§ Work required:
Exact copy, pictures excluded: write out every line below.

§ Supplied information:
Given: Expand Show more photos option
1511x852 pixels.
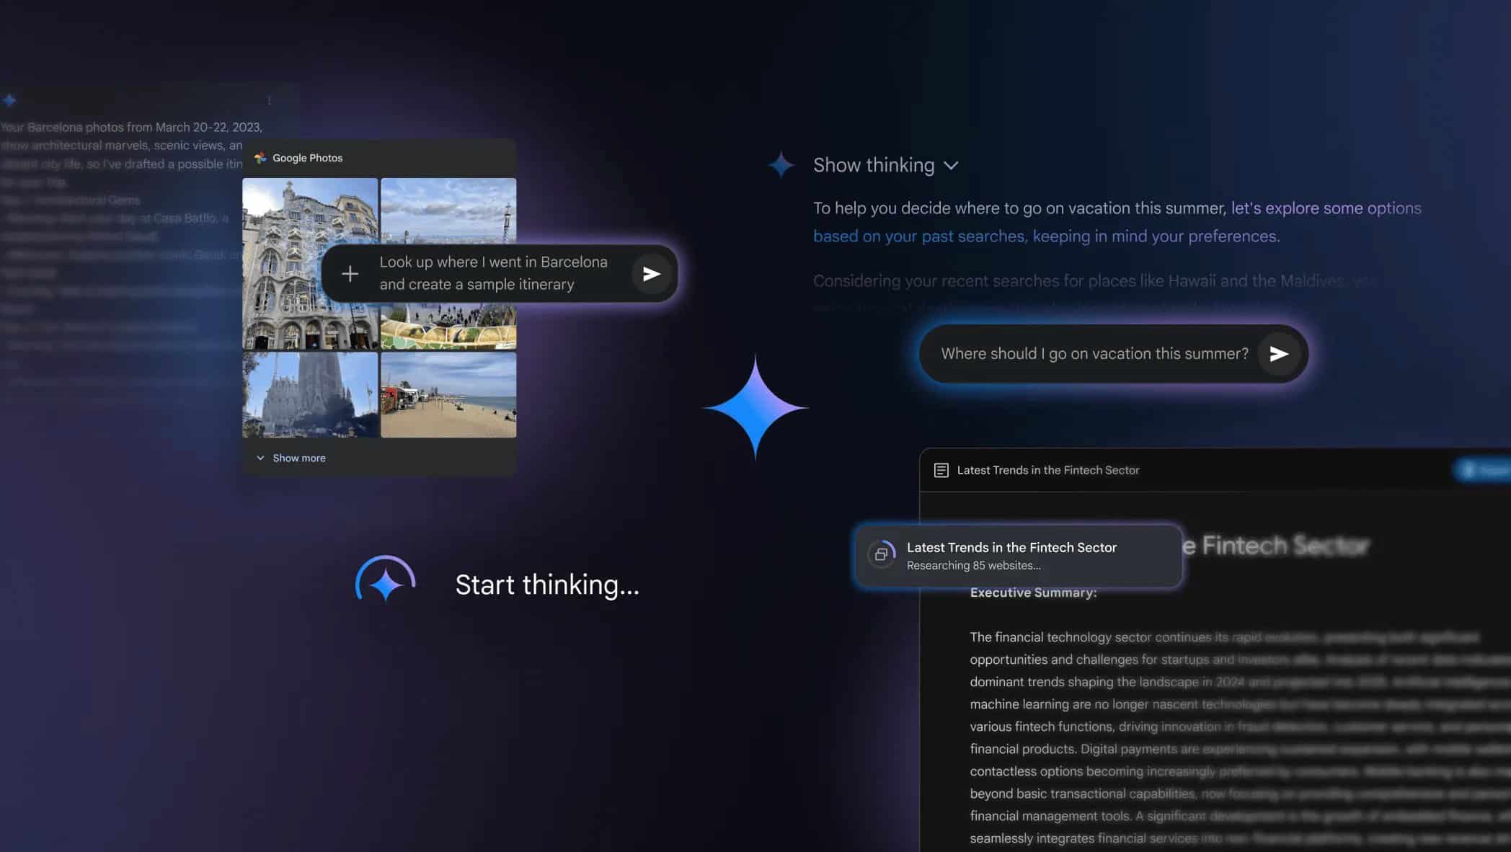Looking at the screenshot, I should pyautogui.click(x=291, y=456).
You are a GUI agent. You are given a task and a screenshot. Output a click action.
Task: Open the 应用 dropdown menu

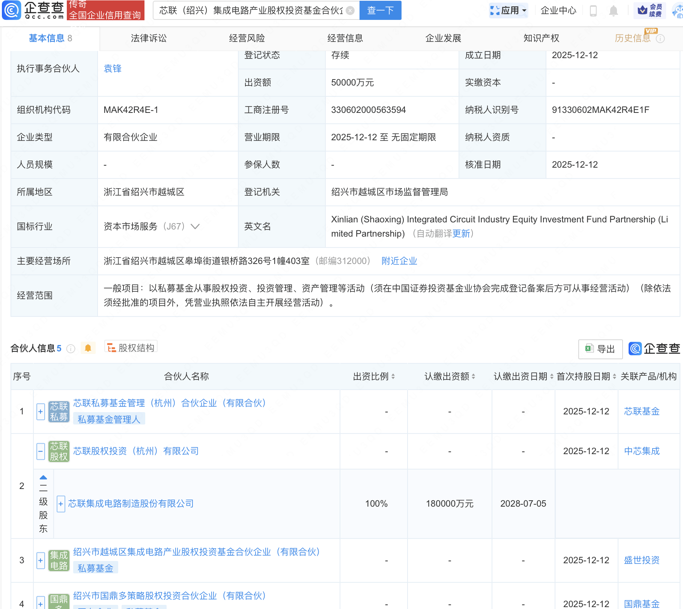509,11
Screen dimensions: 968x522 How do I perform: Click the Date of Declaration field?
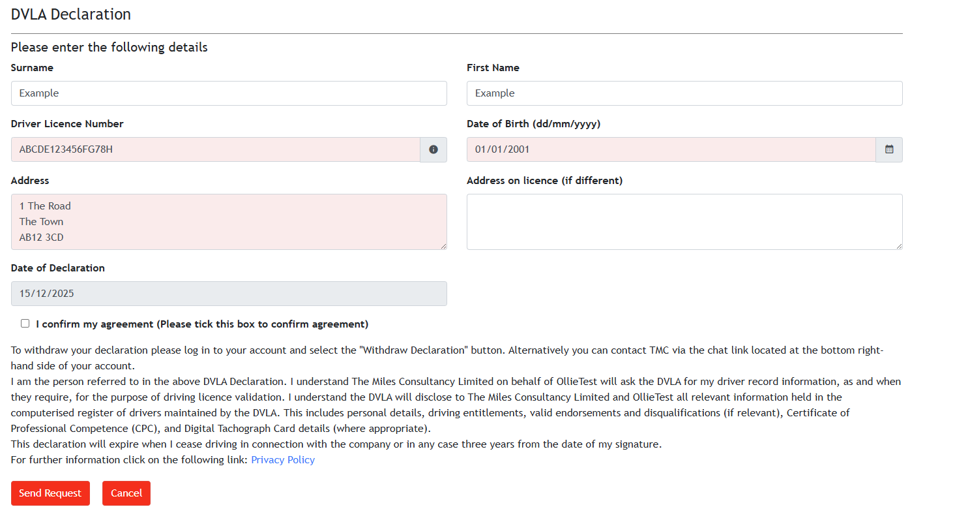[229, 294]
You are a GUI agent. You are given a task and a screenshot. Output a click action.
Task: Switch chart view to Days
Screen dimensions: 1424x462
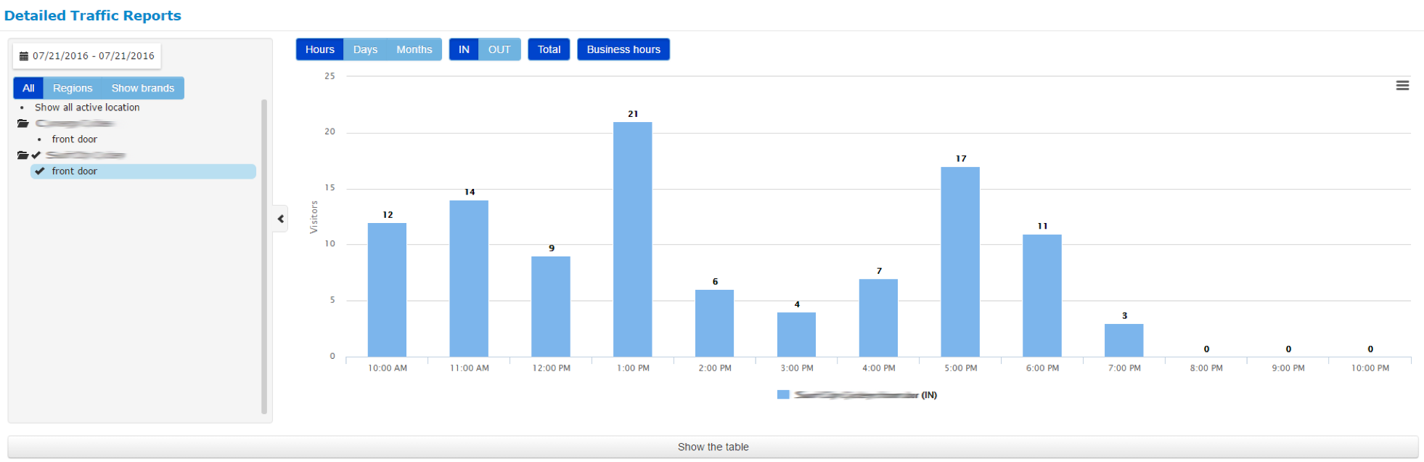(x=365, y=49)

§ Final answer:
Given: Expand Show more photos option
1511x852 pixels.
Looking at the screenshot, I should pyautogui.click(x=291, y=456).
You are a GUI agent. You are given a task and a screenshot. Output a click action.
Task: Open the 应用 dropdown menu

509,11
Screen dimensions: 968x522 How do I perform: Click the Date of Declaration field?
[229, 294]
You are a GUI agent. You are given a task and a screenshot. Output a click action.
Task: Switch chart view to Days
Screen dimensions: 1424x462
(x=365, y=49)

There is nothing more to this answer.